Scrum process advantages

  • Adapt to the changes where customer requirements can be honored in the middle of the project development (that is in the next sprint cycle).
  • It helps in doing incremental product delivery.
  • It takes less time comparing with waterfall model.
  • It gives an early indication of the project status and can be stopped quickly or can be transformed to a different project.

Scrum process disadvantages

  • It can consume more resources because sprint cycles need to cover all dev/test/doc activities at the same time.
  • Typically, it is good for shorter projects with less complex projects (where fewer alternatives/architectures to be considered).
  • It demands high productivity and constant effort be done by the team and thereby stress or time pressure felt by the team.
  • Also, it will have more quick sync’ up meetings.

What is Agile process?

The Agile Scrum is an iterative process of developing software with the goal of getting incremental intermediate product delivery.
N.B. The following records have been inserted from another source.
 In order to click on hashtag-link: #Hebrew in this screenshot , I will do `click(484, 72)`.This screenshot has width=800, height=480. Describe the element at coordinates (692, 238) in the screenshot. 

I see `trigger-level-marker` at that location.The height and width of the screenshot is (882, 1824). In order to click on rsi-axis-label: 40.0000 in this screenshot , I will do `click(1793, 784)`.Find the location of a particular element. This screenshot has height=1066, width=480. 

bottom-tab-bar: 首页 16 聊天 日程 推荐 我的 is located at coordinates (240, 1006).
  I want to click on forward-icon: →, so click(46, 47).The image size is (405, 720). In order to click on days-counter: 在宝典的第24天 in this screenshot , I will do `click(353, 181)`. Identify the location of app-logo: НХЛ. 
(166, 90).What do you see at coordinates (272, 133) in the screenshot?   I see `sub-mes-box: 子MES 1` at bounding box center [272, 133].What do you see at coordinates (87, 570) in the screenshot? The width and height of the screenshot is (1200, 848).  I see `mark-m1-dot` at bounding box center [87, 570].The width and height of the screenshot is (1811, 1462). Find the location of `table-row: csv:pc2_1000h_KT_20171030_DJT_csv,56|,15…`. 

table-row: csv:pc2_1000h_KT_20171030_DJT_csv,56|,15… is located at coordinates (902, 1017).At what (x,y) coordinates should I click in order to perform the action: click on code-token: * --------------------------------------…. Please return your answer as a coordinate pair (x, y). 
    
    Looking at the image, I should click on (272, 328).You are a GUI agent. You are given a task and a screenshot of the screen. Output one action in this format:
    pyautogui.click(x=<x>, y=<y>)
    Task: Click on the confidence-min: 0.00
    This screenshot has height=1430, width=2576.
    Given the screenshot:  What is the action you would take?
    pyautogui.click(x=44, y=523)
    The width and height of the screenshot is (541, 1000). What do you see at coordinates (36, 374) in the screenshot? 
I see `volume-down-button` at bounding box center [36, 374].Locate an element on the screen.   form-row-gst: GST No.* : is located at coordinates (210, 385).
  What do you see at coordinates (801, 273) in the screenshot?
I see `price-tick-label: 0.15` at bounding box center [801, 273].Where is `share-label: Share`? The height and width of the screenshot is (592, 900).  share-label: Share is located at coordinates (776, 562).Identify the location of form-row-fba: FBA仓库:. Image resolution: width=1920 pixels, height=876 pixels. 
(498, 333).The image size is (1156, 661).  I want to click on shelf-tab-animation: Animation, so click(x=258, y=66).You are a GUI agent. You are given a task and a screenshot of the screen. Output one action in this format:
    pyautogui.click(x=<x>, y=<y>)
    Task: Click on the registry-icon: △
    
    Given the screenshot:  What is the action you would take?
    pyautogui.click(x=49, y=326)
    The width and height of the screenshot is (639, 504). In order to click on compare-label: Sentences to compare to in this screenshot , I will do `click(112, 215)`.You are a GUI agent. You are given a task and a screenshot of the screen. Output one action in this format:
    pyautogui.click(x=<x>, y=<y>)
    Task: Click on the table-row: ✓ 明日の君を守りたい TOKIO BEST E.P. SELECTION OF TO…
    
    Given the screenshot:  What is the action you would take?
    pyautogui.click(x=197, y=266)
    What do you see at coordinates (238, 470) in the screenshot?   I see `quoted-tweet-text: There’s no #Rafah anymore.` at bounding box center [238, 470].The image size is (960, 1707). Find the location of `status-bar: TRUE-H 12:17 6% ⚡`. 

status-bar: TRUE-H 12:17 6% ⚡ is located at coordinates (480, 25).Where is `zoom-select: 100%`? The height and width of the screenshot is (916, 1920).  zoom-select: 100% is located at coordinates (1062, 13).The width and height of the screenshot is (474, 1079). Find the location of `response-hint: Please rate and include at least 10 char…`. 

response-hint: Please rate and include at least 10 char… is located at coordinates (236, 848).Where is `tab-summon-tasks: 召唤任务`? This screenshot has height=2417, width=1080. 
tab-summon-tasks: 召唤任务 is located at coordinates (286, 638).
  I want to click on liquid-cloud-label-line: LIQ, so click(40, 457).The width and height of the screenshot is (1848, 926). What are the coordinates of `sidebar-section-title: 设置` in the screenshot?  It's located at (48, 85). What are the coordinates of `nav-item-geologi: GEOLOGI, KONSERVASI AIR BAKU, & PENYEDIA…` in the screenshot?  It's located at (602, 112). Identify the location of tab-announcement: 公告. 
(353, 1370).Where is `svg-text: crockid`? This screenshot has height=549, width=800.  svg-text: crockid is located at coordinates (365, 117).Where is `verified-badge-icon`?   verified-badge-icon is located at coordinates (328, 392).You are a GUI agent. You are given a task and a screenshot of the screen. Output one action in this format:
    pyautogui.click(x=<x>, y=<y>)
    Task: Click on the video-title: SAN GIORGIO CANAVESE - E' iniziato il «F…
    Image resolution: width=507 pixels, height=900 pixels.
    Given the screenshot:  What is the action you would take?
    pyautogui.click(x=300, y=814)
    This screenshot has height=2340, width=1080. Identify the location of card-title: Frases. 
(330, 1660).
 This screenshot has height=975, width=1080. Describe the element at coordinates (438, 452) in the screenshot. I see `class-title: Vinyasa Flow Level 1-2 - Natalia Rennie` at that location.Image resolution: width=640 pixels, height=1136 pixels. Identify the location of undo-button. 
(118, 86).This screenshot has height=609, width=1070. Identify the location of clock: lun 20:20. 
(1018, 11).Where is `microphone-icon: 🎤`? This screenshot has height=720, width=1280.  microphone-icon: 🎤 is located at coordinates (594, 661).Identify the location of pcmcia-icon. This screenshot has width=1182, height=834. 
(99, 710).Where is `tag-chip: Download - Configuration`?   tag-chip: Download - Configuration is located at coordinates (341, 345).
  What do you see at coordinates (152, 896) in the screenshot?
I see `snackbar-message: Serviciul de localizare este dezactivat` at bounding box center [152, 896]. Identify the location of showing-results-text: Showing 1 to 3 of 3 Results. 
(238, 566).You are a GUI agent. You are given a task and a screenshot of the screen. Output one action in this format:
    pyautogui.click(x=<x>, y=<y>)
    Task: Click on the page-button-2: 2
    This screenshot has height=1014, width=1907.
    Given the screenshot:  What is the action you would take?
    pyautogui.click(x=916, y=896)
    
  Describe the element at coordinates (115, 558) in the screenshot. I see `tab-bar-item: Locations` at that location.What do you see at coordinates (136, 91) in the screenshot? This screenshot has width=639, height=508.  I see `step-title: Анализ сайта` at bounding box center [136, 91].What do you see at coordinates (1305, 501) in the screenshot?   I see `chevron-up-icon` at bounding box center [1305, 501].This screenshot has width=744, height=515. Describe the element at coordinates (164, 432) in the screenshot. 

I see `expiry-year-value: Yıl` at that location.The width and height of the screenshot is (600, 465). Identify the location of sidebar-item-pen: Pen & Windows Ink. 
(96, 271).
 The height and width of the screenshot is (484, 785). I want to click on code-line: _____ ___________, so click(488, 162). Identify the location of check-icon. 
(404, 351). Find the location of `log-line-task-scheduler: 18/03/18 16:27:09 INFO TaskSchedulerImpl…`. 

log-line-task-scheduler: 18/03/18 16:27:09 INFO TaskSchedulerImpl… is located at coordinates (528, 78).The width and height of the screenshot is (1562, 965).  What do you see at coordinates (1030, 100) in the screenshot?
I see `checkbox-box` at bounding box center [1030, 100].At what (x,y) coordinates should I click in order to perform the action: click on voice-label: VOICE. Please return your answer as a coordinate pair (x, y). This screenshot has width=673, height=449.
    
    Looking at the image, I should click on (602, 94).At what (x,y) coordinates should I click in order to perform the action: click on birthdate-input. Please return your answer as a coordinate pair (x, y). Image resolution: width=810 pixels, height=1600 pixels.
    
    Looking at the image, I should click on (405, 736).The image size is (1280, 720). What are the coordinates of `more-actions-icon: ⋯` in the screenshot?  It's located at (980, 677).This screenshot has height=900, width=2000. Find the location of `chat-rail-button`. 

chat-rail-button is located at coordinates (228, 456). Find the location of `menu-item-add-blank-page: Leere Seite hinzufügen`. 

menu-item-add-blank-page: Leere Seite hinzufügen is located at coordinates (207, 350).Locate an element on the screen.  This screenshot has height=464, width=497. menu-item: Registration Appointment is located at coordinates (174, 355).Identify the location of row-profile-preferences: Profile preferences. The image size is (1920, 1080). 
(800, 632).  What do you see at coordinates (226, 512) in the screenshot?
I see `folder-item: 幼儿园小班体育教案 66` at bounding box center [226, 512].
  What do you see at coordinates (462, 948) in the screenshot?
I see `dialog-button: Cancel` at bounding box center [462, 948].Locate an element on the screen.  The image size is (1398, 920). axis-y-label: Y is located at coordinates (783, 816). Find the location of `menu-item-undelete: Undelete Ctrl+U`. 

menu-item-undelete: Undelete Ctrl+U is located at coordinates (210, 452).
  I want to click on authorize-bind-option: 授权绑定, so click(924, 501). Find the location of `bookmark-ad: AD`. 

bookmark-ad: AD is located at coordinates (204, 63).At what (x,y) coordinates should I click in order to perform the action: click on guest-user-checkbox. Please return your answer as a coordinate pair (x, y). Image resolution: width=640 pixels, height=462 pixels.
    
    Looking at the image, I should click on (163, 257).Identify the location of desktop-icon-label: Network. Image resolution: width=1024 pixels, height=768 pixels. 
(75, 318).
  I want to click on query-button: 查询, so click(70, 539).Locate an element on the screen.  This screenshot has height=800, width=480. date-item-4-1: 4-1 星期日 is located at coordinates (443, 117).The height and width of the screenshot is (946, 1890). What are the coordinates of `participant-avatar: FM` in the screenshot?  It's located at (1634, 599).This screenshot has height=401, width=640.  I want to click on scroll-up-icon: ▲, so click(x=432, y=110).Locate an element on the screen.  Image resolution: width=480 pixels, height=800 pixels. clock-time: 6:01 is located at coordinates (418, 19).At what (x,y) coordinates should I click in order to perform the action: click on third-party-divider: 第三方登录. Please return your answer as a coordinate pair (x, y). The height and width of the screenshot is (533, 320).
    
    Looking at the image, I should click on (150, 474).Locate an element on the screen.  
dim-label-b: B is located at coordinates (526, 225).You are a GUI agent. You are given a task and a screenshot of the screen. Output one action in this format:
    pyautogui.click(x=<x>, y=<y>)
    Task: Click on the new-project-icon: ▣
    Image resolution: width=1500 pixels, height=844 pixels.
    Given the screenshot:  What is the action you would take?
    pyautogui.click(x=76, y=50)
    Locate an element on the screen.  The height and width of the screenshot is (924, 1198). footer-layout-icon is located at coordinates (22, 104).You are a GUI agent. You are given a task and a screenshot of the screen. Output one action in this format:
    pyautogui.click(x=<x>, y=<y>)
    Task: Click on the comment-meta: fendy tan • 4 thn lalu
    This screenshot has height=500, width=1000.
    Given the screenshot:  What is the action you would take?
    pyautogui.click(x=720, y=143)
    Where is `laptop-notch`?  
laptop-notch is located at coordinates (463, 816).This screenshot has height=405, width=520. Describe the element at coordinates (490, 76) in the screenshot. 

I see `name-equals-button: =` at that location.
In the agile scrum process, there will be a product backlog, Sprint backlog and short cycles of the development process(typically seven days length of a sprint with the goal of delivering product in 4-5 weeks) and release. Sprints are repeated until entire product backlog is completed. Every release is towards an improvement or finishing towards the end product. Customer requirements can be injected into product backlog and will be picked up by next sprint (through sprint backlog). There will be daily stand-up meetings of approx. 15 mins in length on the scrum sync’ up.